The volatility of the accusations was on full display in April, when a well-established but small political bloc, the Afghanistan Solidarity Party, held a demonstration against what it said were war criminals in government. “For us there is no difference between the Taliban and these war criminals,” said Hafizullah Rasikh, a party spokesman. “They are like twin brothers.”
Parliament responded with a declaration accusing the party of treason and demanding its disbandment.
A former mujahedeen commander, Abdul Hafiz Mansoor, who is now an editor of a weekly publication called Mujahed, did not deny that many atrocities took place, on all sides.
“One cannot make war with rosewater,” he said, referring to a popular ingredient in sweets and perfumes here. “If this war and all these killings were so bad, then why aren’t we putting their international backers on trial? If we talk about violation of human rights, we should accuse the U.N. special representative for Afghanistan, who supported the mujahedeen at the time and now calls them warlords. Or President Ronald Reagan, who provided these warlords and human rights violators with Stinger missiles.”

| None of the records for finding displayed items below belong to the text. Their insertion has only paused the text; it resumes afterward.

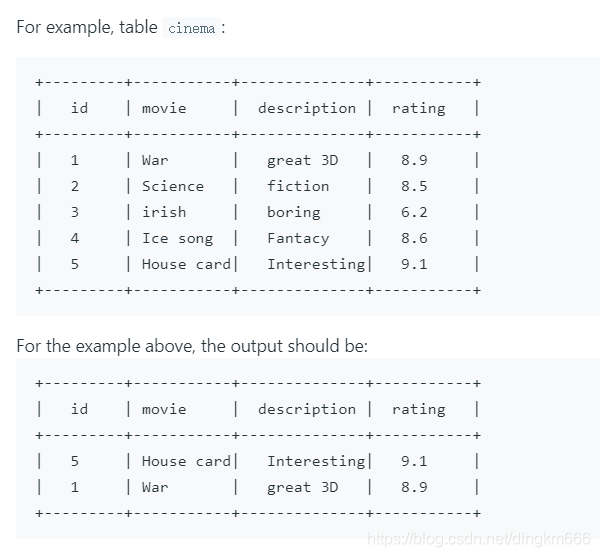Click the 'description' header of the first table
Image resolution: width=600 pixels, height=557 pixels.
(307, 109)
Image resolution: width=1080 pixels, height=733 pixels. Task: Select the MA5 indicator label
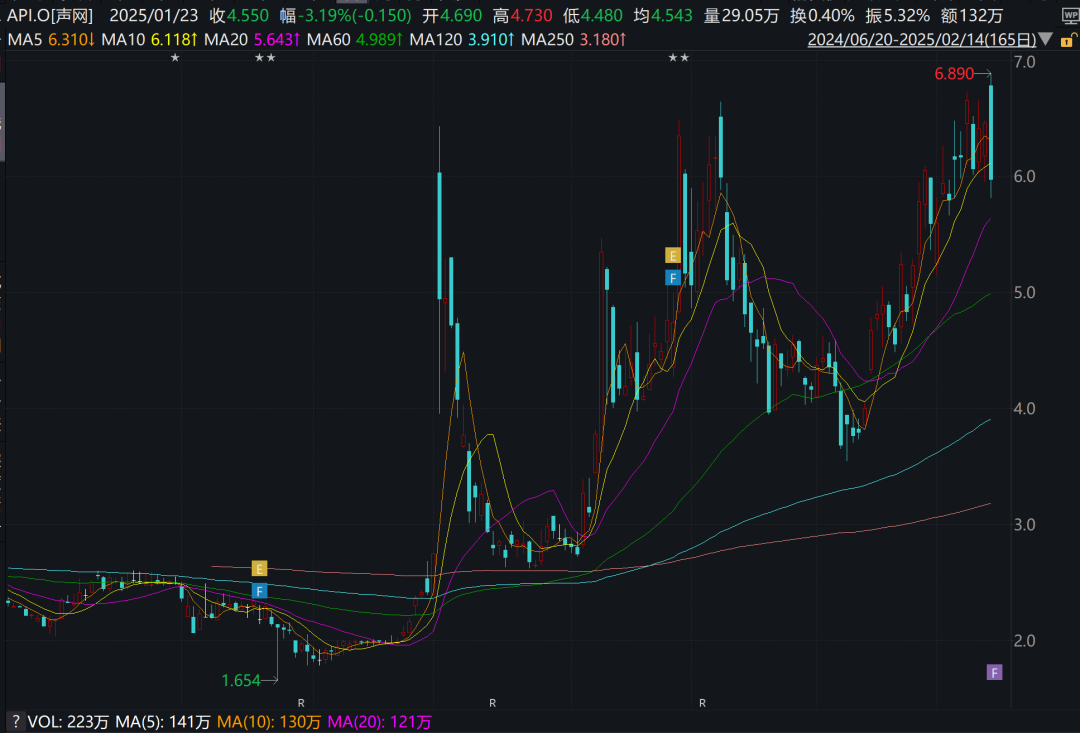25,40
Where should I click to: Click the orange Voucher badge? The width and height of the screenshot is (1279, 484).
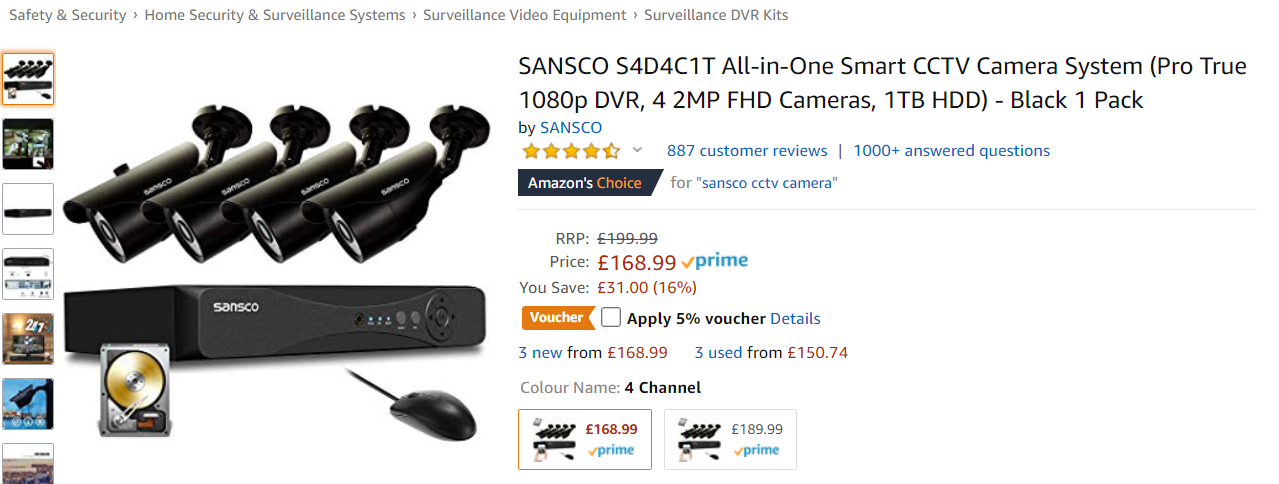[x=557, y=318]
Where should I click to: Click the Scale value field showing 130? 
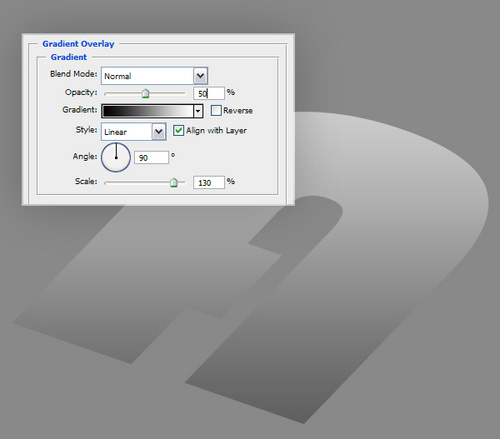pyautogui.click(x=209, y=183)
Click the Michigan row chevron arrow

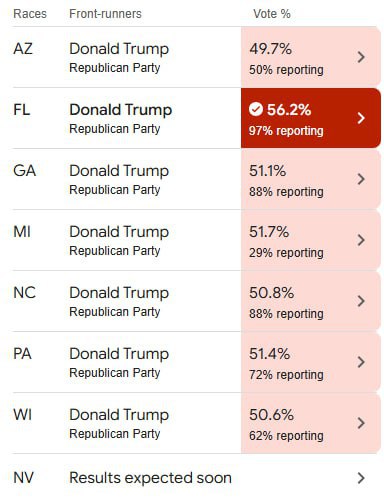(361, 240)
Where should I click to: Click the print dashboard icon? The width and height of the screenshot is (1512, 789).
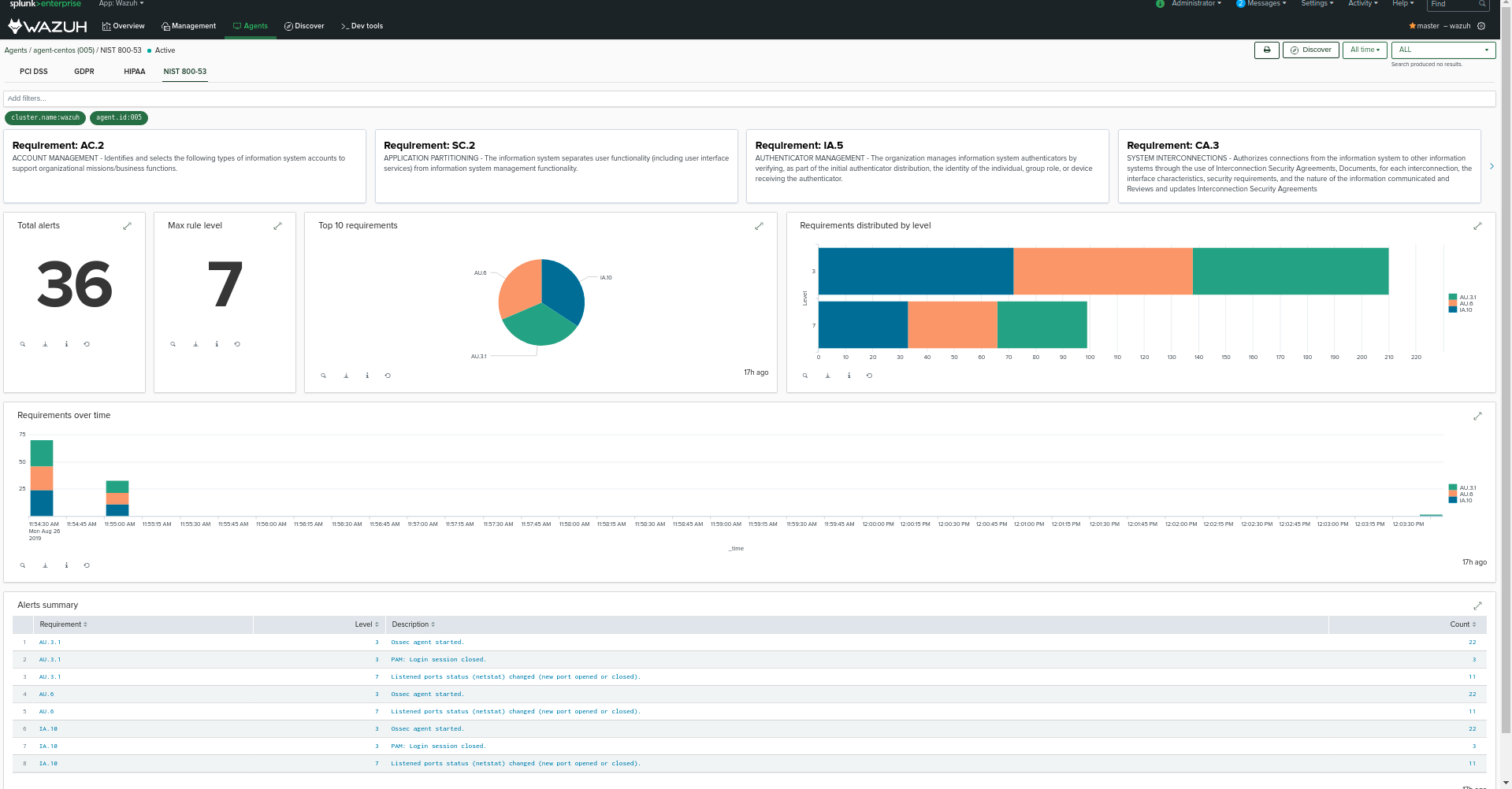1266,50
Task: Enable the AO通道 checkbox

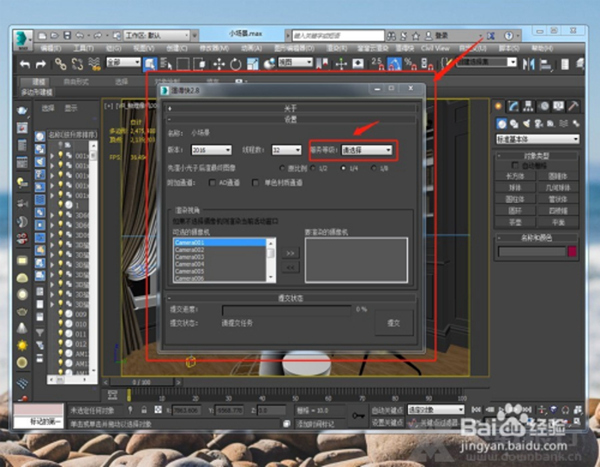Action: pos(213,184)
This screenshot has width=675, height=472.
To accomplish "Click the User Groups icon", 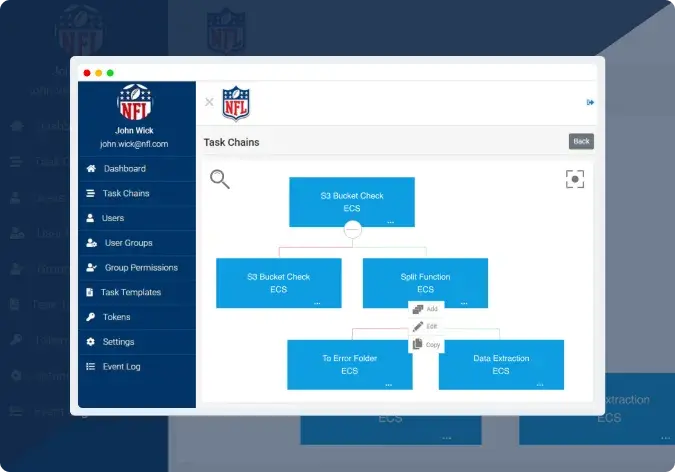I will click(x=92, y=243).
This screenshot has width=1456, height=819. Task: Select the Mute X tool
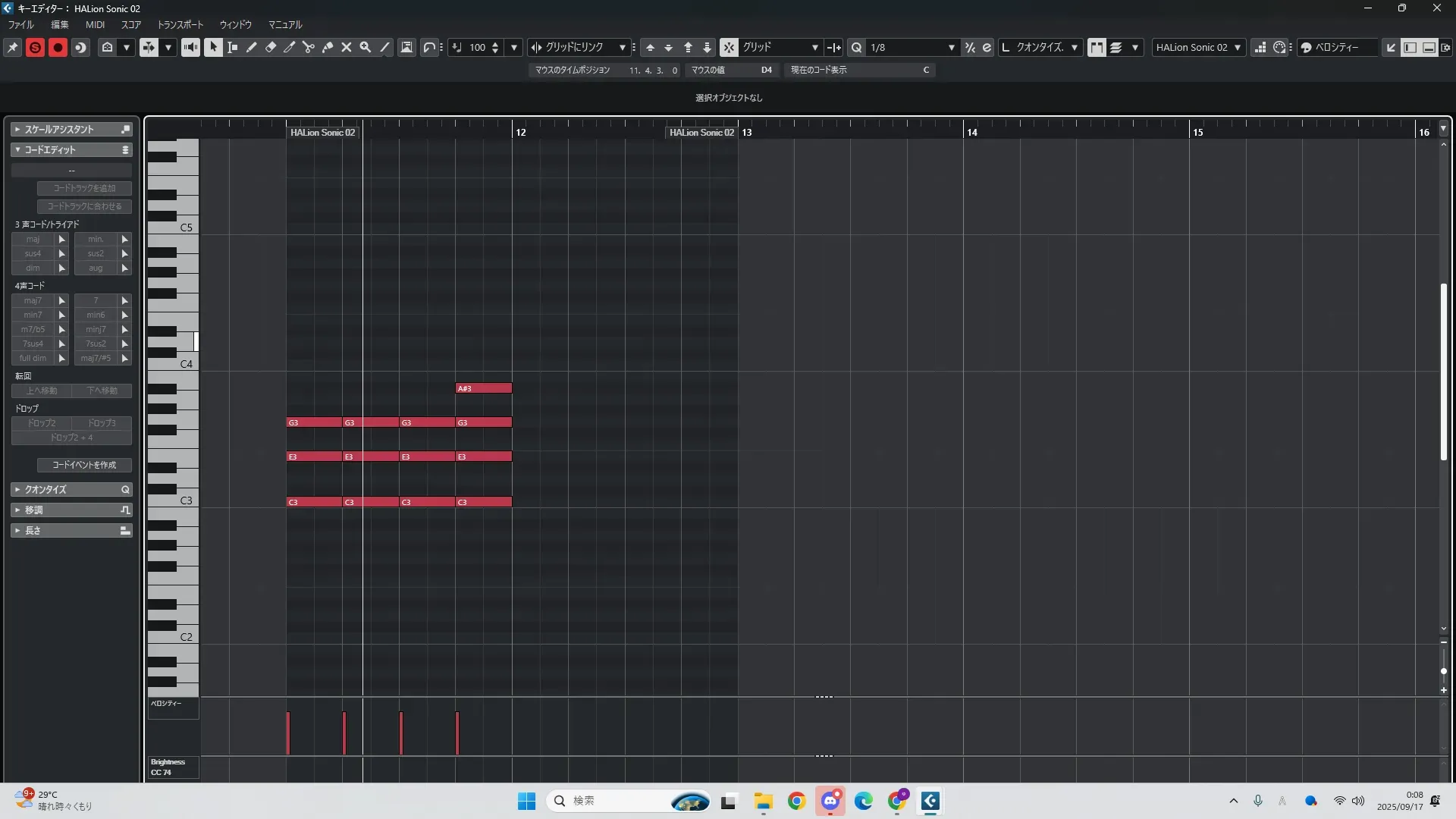tap(347, 47)
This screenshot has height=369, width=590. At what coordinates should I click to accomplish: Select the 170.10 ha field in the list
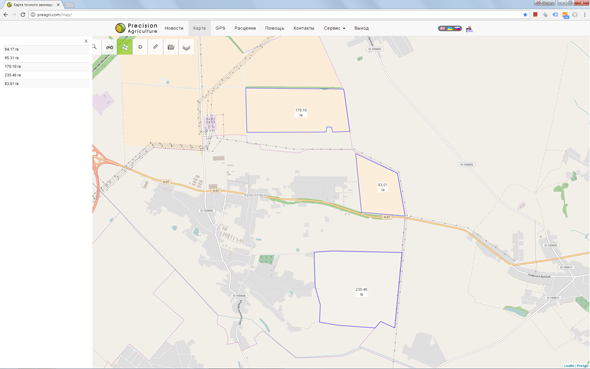[46, 67]
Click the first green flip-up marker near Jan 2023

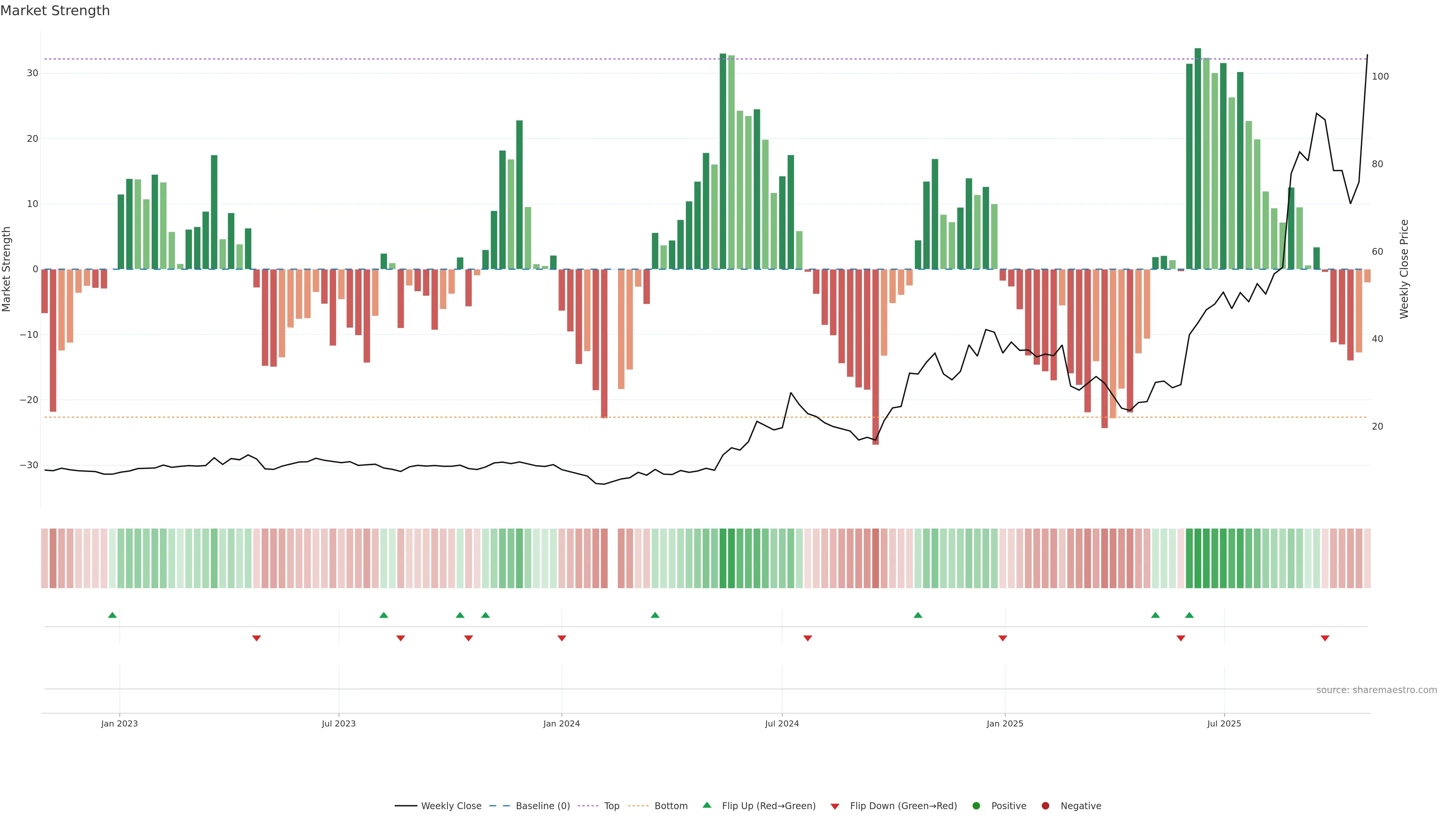pos(113,615)
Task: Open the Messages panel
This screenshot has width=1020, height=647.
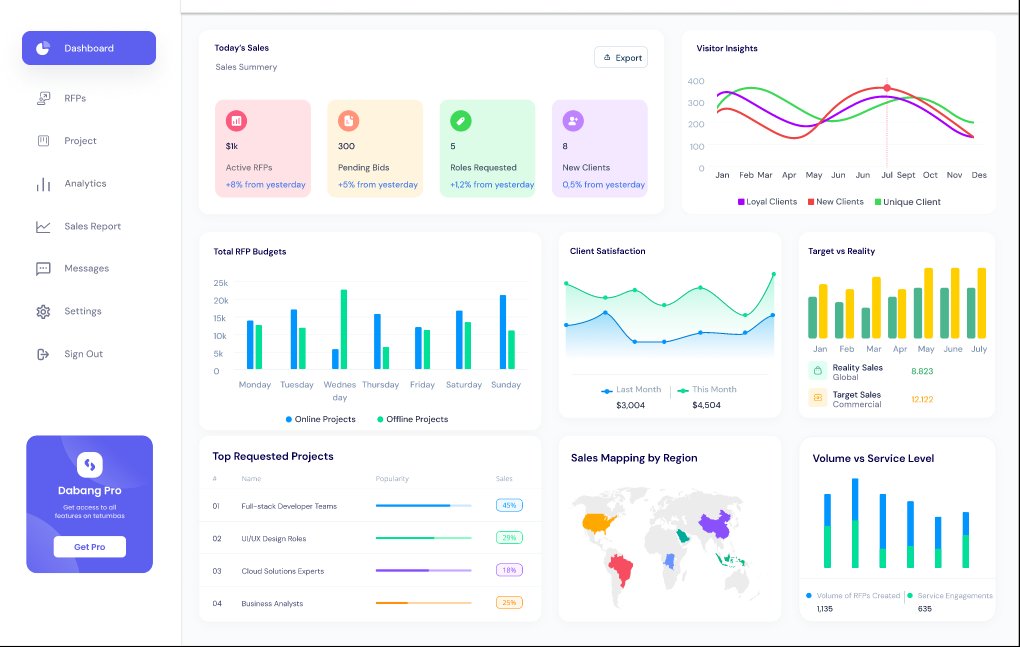Action: pos(42,268)
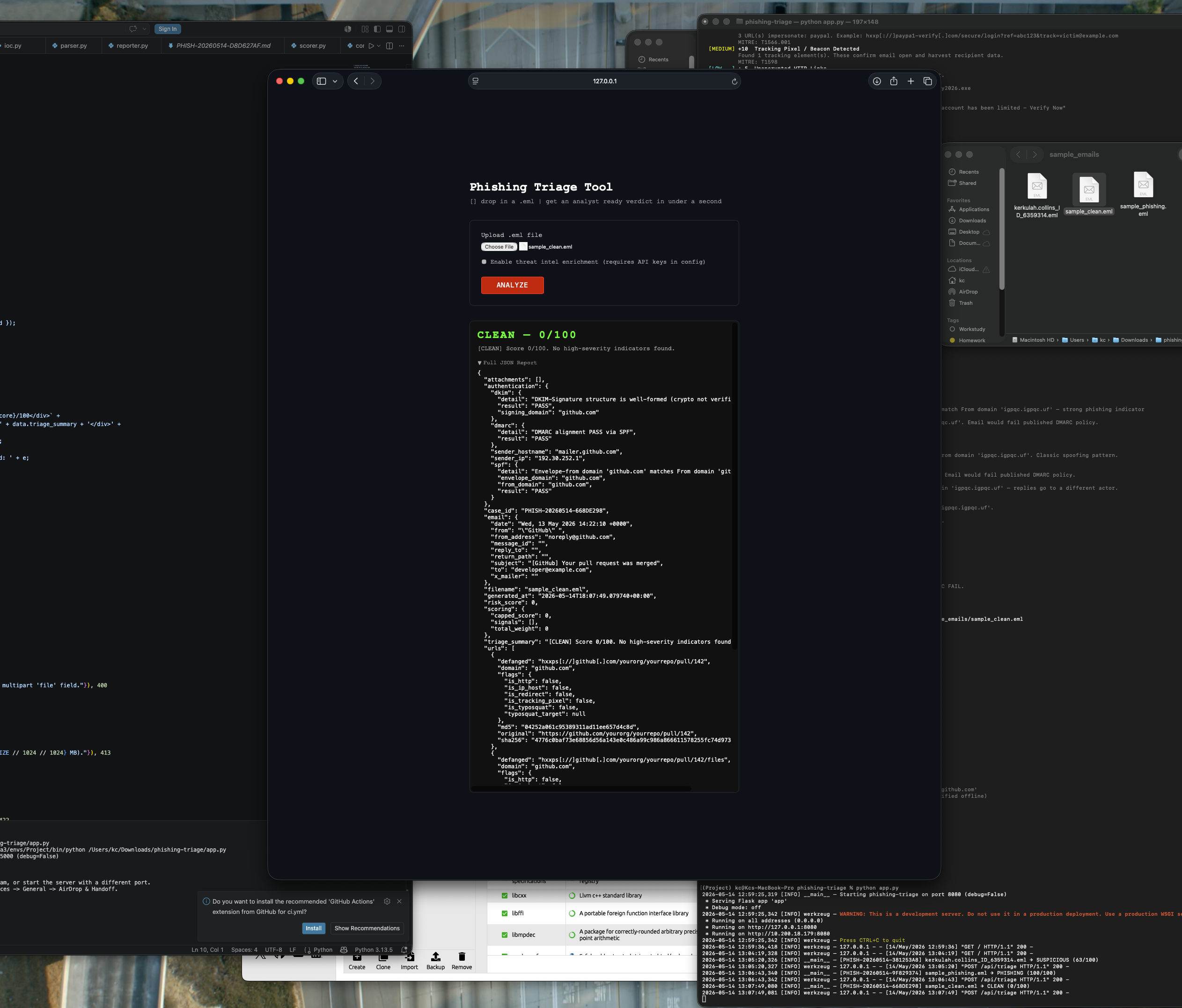Switch to scorer.py editor tab
1182x1008 pixels.
click(308, 45)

The American Embassy here has been another source of objection to the mass-graves report. American officials say releasing the report would be a bad idea, at least until after Afghanistan’s 2014 presidential election — which is also when the NATO combat withdrawal should be complete. “I have to tell you frankly on the mapping thing, when I first learned about it, it scared me,” said a senior American official, speaking on condition of anonymity as a matter of embassy policy. “There will be a time for it, but I’m not persuaded this is the time.”
“It’s going to reopen all the old wounds,” the official said, noting that several men who were bitter rivals during the civil war were at least nominally working together in the government now.
For its part, the United Nations has supported release of the report. “The U.N. position has always been that such reports should always be released publicly,” said Georgette Gagnon, the top human rights officer for the United Nations mission in Afghanistan. “But it’s up to the commission and we would support whatever they decide to do.”
Of the 180 graves documented in the report, only one has so far been exhumed forensically because the Afghan authorities lack the facilities to carry out DNA testing and the sort of scientific identification of remains that was done systematically in Bosnia.
That one was a grave on the grounds of the Interior Ministry in Kabul, according to M. Ashraf Bakhteyari, head of the Forensic Science Organization, a foreign-trained group that carried out the exhumation. Mr. Bakhteyari said he was ordered by the Interior Ministry not to divulge who the victims were. “It is classified information,” he said.
He is frank, though, about the prospects for investigating the rest of Afghanistan’s mass graves. “It is impossible to prosecute those who are responsible for the mass graves,” Mr. Bakhteyari said. “Neither the international community nor the Afghan government have the will to do that.”